Monday, Jul. 29, 1996
CHILDREN'S CANCER, BABIES' BLOOD
By Christine Gorman
It sounds like the sort of remedy a witch doctor might dream up: take blood from the discarded placenta of a newborn baby and inject it into a child suffering from leukemia. But it is not voodoo. According to a study of 25 children published in the New England Journal of Medicine last week, the unusual treatment may work better than a bone-marrow transplant in treating the childhood cancer. Placental blood might even be used someday to treat other blood and immune-system disorders--from sickle-cell anemia to AIDS.
The procedure appears to solve a medical Catch-22. Although the transplantation of bone-marrow cells can restore the immune system of a child suffering from leukemia, hundreds of children in the U.S. die each year for lack of a suitable donor--this despite the fact that more than 2 million Americans have volunteered. The problem is that bone-marrow transplants require a far more precise match of tissue types--measured by six different genetic identity markers--than, say, heart or kidney transplants.
As the team of researchers from Duke University and the New York Blood Center reported last week, the blood from a placenta is much more forgiving--largely because the immune cells in a newborn baby have not yet learned to attack foreign proteins. More than half the young patients in the study were still alive at least a year after their placental infusion; one boy is thriving three years after treatment.
In addition, the supply of placentas from the 4 million babies born each year in the U.S. is virtually unlimited. That should dramatically cut the cost of infusion from its current level, a prohibitive $25,000 a treatment, and save the lives of patients for whom a suitable donor might not otherwise be found.

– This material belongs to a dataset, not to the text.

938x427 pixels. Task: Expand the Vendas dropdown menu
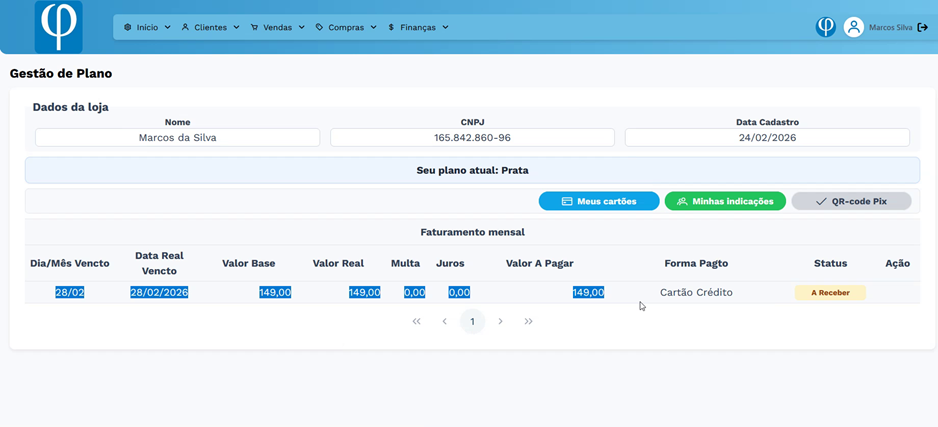(x=277, y=27)
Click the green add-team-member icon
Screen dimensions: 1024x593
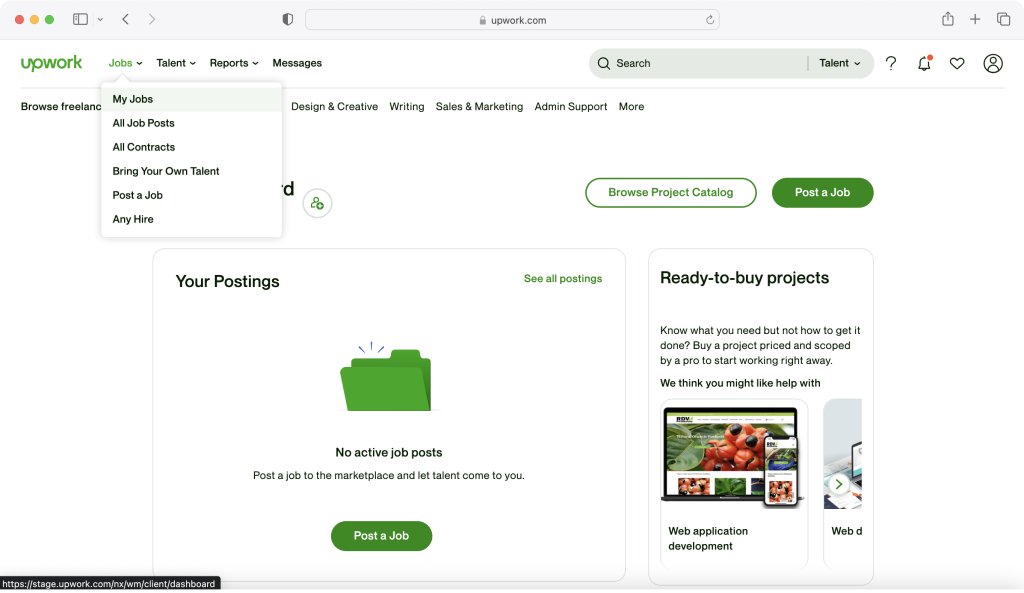(x=317, y=203)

Researchers expect the technique will be applied to other diseases in perhaps five or 10 years. It holds particular promise for sickle-cell anemia, because finding tissue matches for African Americans (who are affected by the disease more often than any other racial group) has proved, for complex genetic reasons, especially difficult. The technique could also boost the damaged immune systems of AIDS patients, provided scientists first find a way to disrupt the reproductive cycle of the AIDS virus within the transplant candidate. "If the virus could be controlled," says Dr. Joanne Kurtzberg, one of the study's coauthors, "the immune system could be replaced."